4 Replies Latest reply: May 12, 2014 10:55 AM by Paula B-Oracle RSS

    Spawning subprocesses in a Replication Manager environment

    949491

      Hi there,

       

      We've built a transactional DB application as a few multi-threaded read/write processes, spawned by a “watcher” process. This coordinates recovery and runs failchk / process restarts etc as per the Reference Guide (p146- related processes). It's working really well and now we would like to turn the system into a HA Replication Manager application.

       

      A couple of our processes, which open their databases environment with read/write, occasionally spawn short lived subprocesses.  These subprocesses call some external services and do not touch the Berkeley Db Environment in any way.   I'm not sure if this is still going to be possible under Replication Manager though. The Reference Guide states on p208 (in programming considerations): 'It is not supported for a process running Replication Manager to spawn a subprocess'.


      Do all processes, which update the environment in a Replication Manager application, “run” Replication manager, and, by implication, cannot spawn subprocesses (even if these subprocesses don't try to open the environment)? Alternatively, is it just the first process that calls repmgr_start() and receives the replication notification events, the only one that "runs" Replication Manager?

       

      Hope that makes sense. I'm on db-5.3.21 running Ubuntu 12.04 LTS.

       

      Thanks very much

      Dave

        • 1. Re: Spawning subprocesses in a Replication Manager environment
          Paula B-Oracle

          Do all processes, which update the environment in a Replication Manager application, “run” Replication manager, and, by implication, cannot spawn subprocesses (even if these subprocesses don't try to open the environment)?

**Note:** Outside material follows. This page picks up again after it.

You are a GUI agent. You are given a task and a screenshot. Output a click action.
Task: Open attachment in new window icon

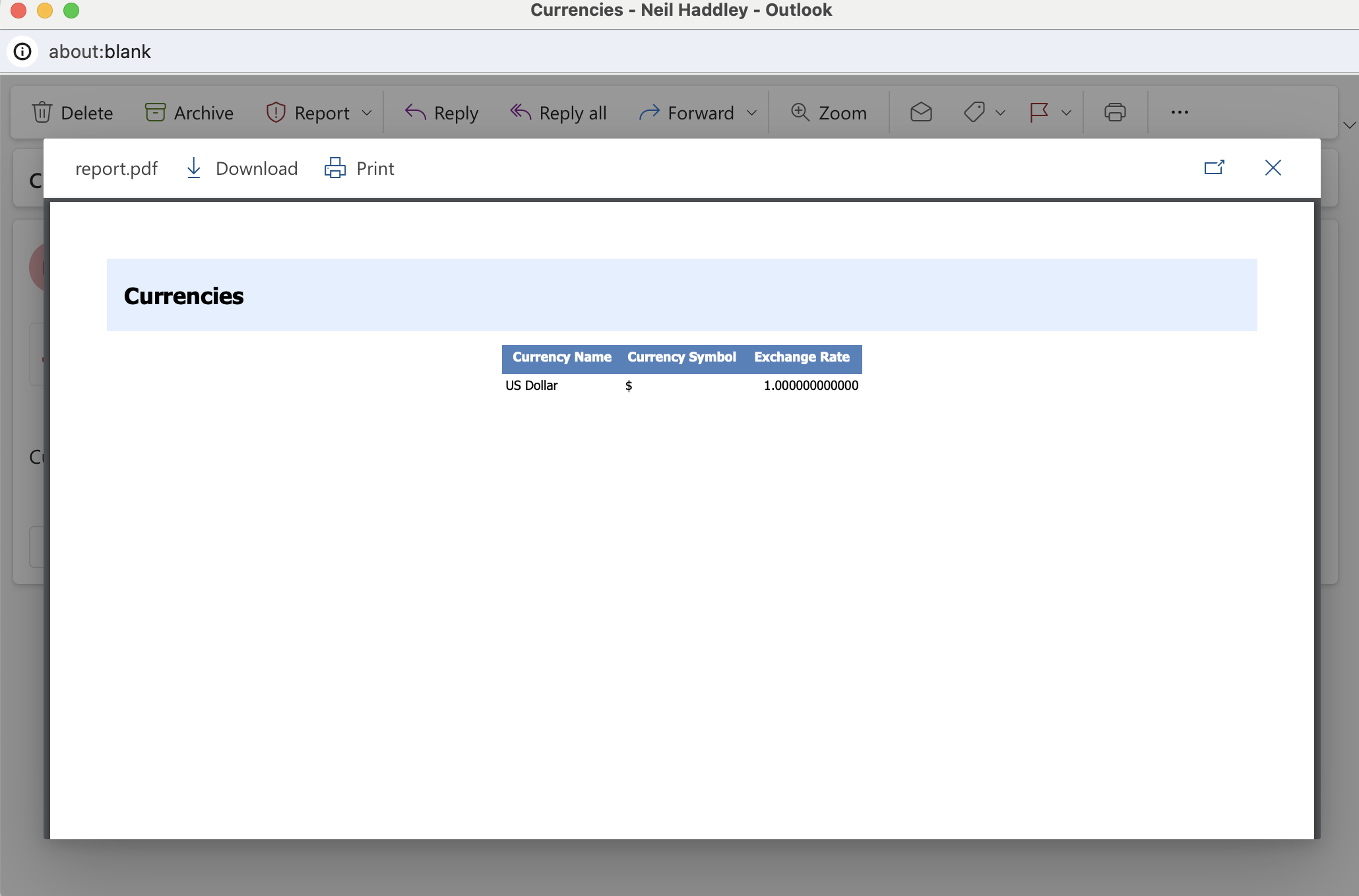click(1214, 168)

          Yes, any process which updates the environment "runs" Replication Manager and therefore cannot spawn subprocesses, regardless of whether the spawned subprocesses themselves attempt to open the environment.

           

          Alternatively, is it just the first process that calls repmgr_start() and receives the replication notification events, the only one that "runs" Replication Manager?

          There is the main replication process (aka the listener process) that receives replication notification events and that process should have called repmgr_start() explicitly. Other processes may call repmgr_start() as well, and will be subordinate processes. If one of these other processes updates the environment but did not call repmgr_start() explicitly, we will start Replication Manager in it behind the scenes, so it is still considered to be running Replication Manager.

           

          I'm sorry, but our restriction against spawning a subprocess from a process running Replication Manager needs to stand. We have encountered a variety of issues when combining multi-process programming with multi-threaded programming, and of course, Replication Manager is multi-threaded. We do have an item on our list of future tasks to look into this further and see if we can eliminate or reduce this restriction, but I can't make any commitment about when we might do this or what our conclusion will be.

           

          Paula Bingham

          Oracle

          • 2. Re: Spawning subprocesses in a Replication Manager environment
            949491

            Thanks very much Paula.  I can figure out how to design around the restriction by introducing another layer between the spawning processes.

             

            I am struggling a bit trying to figure it out what to do with the watcher though.  This clearly can't have an open (replication enabled) environment handle and spawn the processes that it watches over.  This would cause an issue with the watcher calling failchck() and registering the associated handler as per the suggestions in the reference guides. 

             

            Is it possible to do this with Replication Manager? 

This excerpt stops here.